Entsprechend war dann die Polizei gut damit beschäftigt, Unwissende aufzuklären und Betrunkene einzufangen. Und der Rettungsdienst musste mehrfach Fahrer ins Krankenhaus bringen, die im Suff gestürzt waren. Insgesamt zählte die Polizei bis Mitte November 62 Verkehrsunfälle mit Personenschaden. Davon waren 59 Scooterfahrer leicht verletzt und vier schwer. Bei 28 dieser Verkehrsunfälle war Alkohol im Spiel, in zwei Fällen waren die Fahrer im Drogenrausch unterwegs.

Den Touristen alleine kann man das Phänomen nicht in die Schuhe schieben

Seit der Einführung der E-Scooter im Juni hat die Polizei in München mehr als 1660 Scooter-Fahrer wegen Trunkenheit im Straßenverkehr angezeigt. Jeder Zweite hatte mehr als 1,1 Promille im Blut, war im Sinne des Gesetzes also absolut fahruntüchtig. Die Rollerfahrt hat diese Personen also statt der versprochenen 15 Cent Miete pro Minute mindestens 500 Euro gekostet. Darüber hinaus müssen sie für mindestens ein halbes Jahr den Führerschein abgeben und in Flensburg malt jemand drei Punkte in die Verkehrssünderkartei.
__________
=== Ziel ===
Wie viele Scooter-Fahrer hat die Polizei in München laut dem Text über E-Scooter seit Juni wegen Trunkenheit im Straßenverkehr angezeigt?

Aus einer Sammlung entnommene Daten
__________
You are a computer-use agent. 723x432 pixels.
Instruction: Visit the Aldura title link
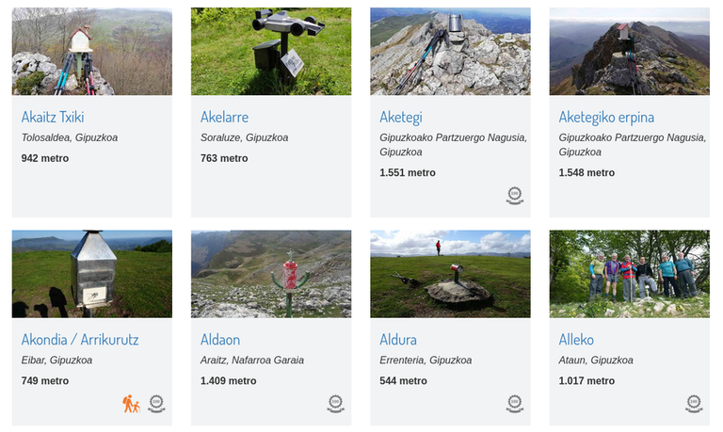(398, 340)
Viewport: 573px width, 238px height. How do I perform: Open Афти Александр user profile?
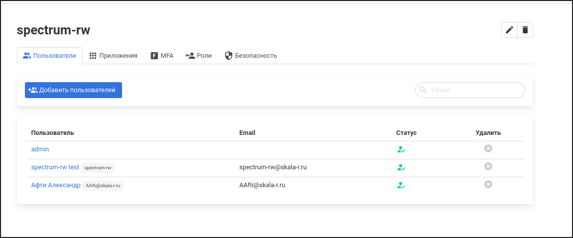click(x=55, y=185)
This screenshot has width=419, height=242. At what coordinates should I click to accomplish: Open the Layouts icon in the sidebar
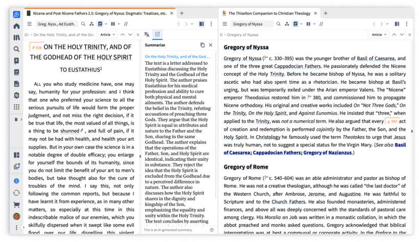(17, 155)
__________
=== Erwartete Antwort ===
Mehr als 1660 Scooter-Fahrer.